◆ Problem ◆
Would you print all of the records below exactly, without skipping any?

(Stored records)
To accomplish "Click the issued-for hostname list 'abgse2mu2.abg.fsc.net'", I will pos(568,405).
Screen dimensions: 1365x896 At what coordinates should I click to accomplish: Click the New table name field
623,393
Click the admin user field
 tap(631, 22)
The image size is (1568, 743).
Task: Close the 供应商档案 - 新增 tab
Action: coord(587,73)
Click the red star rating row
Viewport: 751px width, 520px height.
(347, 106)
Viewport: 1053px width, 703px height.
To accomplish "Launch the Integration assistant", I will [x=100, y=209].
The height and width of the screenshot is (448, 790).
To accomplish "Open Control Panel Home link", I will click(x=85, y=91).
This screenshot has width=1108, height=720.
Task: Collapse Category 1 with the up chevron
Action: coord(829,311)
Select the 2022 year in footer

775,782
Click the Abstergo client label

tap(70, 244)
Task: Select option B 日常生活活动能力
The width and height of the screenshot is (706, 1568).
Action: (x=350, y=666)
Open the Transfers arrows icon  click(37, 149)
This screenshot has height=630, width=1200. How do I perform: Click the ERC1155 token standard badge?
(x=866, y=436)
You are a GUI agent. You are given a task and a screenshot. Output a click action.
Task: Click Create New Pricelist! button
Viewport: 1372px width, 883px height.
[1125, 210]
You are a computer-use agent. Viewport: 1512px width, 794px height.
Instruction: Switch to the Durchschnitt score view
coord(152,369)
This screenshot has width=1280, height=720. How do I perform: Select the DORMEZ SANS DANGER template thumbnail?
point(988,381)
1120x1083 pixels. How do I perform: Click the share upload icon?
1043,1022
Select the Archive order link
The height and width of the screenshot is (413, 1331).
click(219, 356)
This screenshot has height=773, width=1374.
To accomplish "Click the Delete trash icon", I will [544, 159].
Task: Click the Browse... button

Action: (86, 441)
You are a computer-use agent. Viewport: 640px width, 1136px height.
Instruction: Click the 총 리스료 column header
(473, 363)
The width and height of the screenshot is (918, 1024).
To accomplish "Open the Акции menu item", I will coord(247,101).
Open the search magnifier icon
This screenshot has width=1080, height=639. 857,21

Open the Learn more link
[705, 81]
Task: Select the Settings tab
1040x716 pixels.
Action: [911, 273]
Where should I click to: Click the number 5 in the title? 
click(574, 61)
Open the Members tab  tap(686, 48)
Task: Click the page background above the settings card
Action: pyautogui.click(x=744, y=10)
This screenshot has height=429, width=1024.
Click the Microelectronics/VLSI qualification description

◆ Answer box ◆
To accomplish "Click the issued-for hostname list 'abgse2mu2.abg.fsc.net'", I will pos(568,405).
Screen dimensions: 1365x896 At what coordinates should I click to accomplish: Click the New table name field
623,393
Click the admin user field
 tap(631, 22)
The image size is (1568, 743).
Task: Close the 供应商档案 - 新增 tab
Action: coord(587,73)
Click the red star rating row
Viewport: 751px width, 520px height.
(347, 106)
Viewport: 1053px width, 703px height.
To accomplish "Launch the Integration assistant", I will [x=100, y=209].
The height and width of the screenshot is (448, 790).
To accomplish "Open Control Panel Home link", I will click(x=85, y=91).
This screenshot has width=1108, height=720.
Task: Collapse Category 1 with the up chevron
Action: coord(829,311)
Select the 2022 year in footer

775,782
Click the Abstergo client label

tap(70, 244)
Task: Select option B 日常生活活动能力
The width and height of the screenshot is (706, 1568).
Action: (x=350, y=666)
Open the Transfers arrows icon  click(37, 149)
This screenshot has height=630, width=1200. How do I perform: Click the ERC1155 token standard badge?
(x=866, y=436)
You are a GUI agent. You are given a task and a screenshot. Output a click action.
Task: Click Create New Pricelist! button
Viewport: 1372px width, 883px height.
[1125, 210]
You are a computer-use agent. Viewport: 1512px width, 794px height.
Instruction: Switch to the Durchschnitt score view
coord(152,369)
This screenshot has width=1280, height=720. How do I perform: Select the DORMEZ SANS DANGER template thumbnail?
point(988,381)
1120x1083 pixels. How do I perform: Click the share upload icon?
1043,1022
Select the Archive order link
The height and width of the screenshot is (413, 1331).
click(219, 356)
This screenshot has height=773, width=1374.
To accomplish "Click the Delete trash icon", I will [544, 159].
Task: Click the Browse... button

Action: (86, 441)
You are a computer-use agent. Viewport: 640px width, 1136px height.
Instruction: Click the 총 리스료 column header
(473, 363)
The width and height of the screenshot is (918, 1024).
To accomplish "Open the Акции menu item", I will coord(247,101).
Open the search magnifier icon
This screenshot has width=1080, height=639. 857,21

Open the Learn more link
[705, 81]
Task: Select the Settings tab
1040x716 pixels.
Action: [911, 273]
Where should I click to: Click the number 5 in the title? 
click(574, 61)
Open the Members tab  tap(686, 48)
Task: Click the page background above the settings card
Action: pyautogui.click(x=744, y=10)
This screenshot has height=429, width=1024.
Click the Microelectronics/VLSI qualification description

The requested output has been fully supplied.